Stored records:
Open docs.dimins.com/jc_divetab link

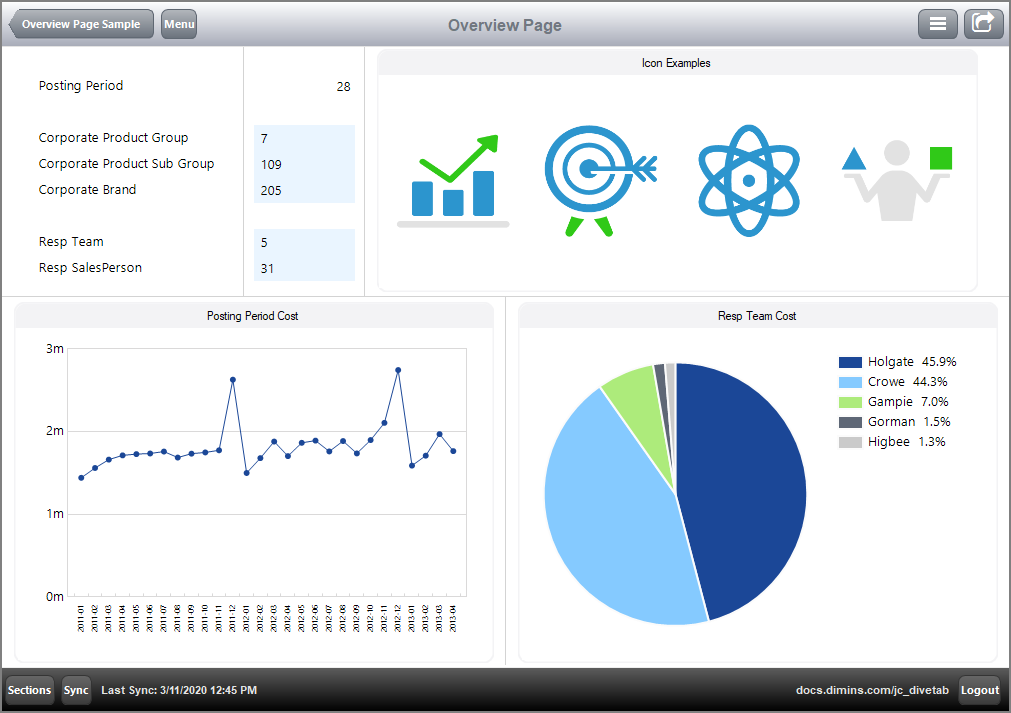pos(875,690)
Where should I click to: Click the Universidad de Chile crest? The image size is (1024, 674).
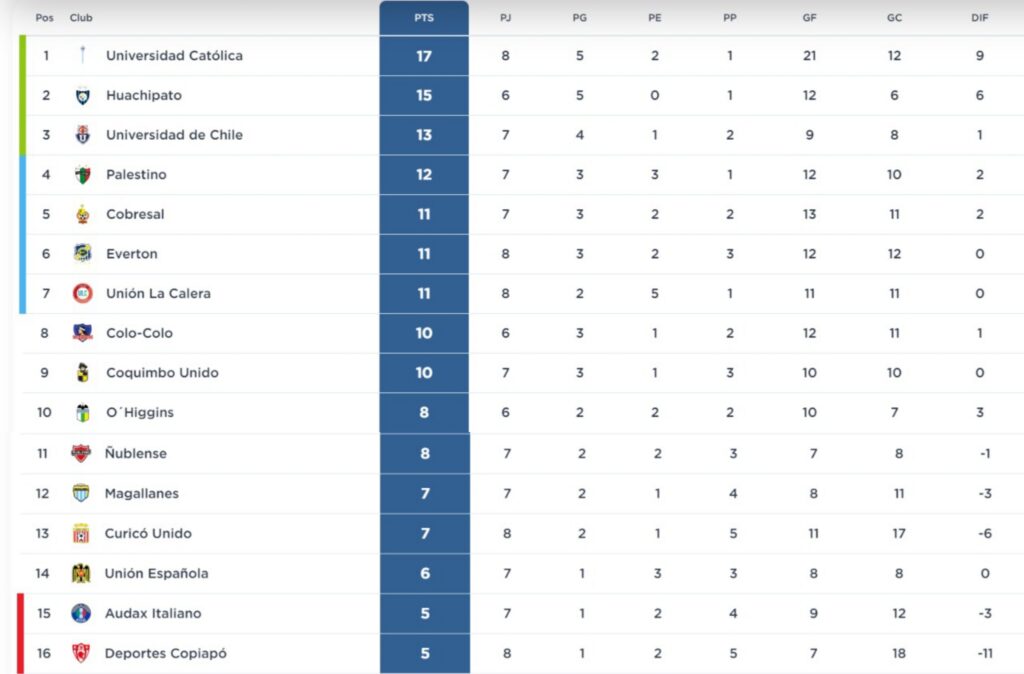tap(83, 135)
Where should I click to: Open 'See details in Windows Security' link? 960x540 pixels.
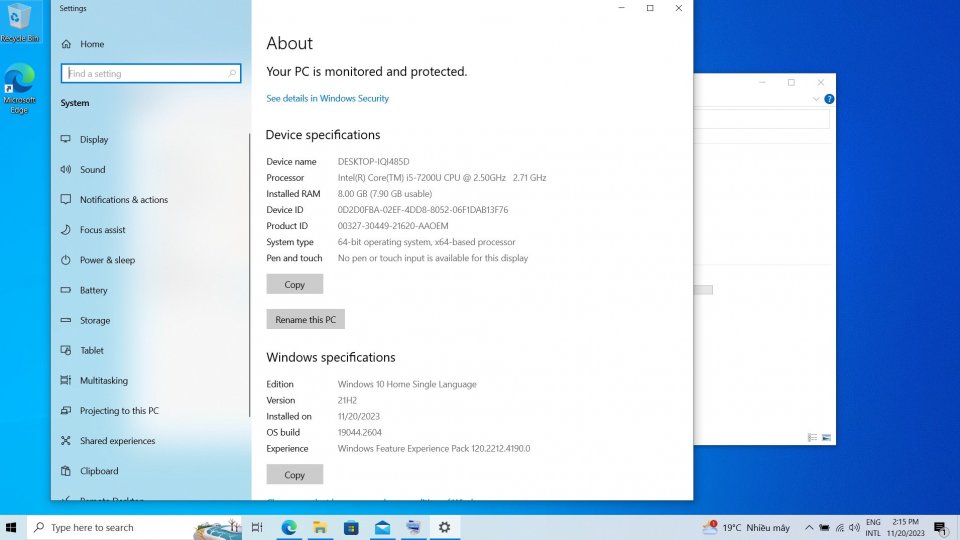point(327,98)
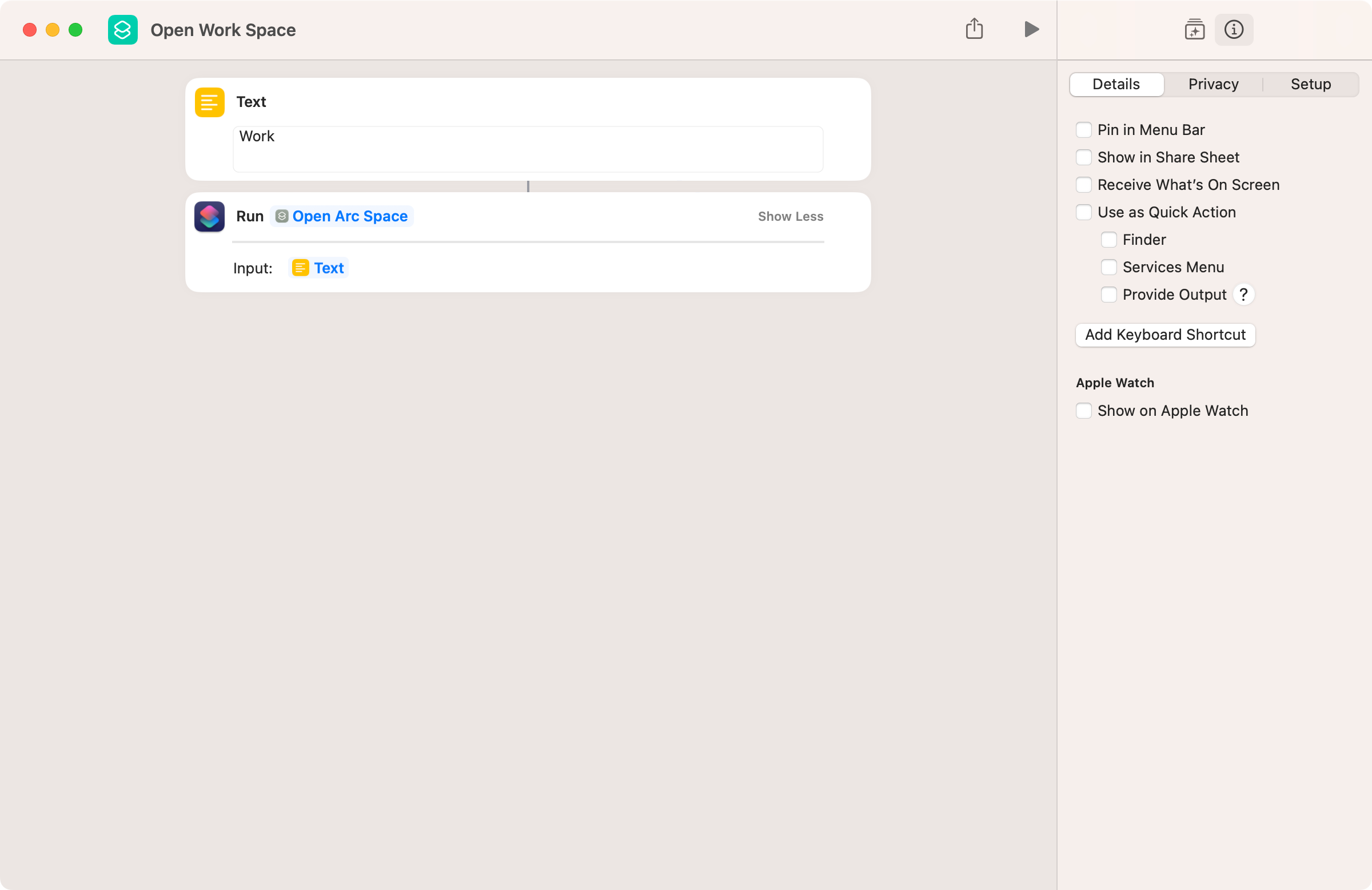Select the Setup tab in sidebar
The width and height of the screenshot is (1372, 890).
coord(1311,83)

> **AIM OF THE TASK**
Transcribe every record above exactly as written, leaving out any pictures.

> **SOLUTION FOR THIS EXERCISE**
Open docs.dimins.com/jc_divetab link

pos(875,690)
Where should I click to: Click the Universidad de Chile crest? The image size is (1024, 674).
tap(83, 135)
Where should I click to: Open 'See details in Windows Security' link? 960x540 pixels.
point(327,98)
Select the Setup tab in sidebar
The width and height of the screenshot is (1372, 890).
coord(1311,83)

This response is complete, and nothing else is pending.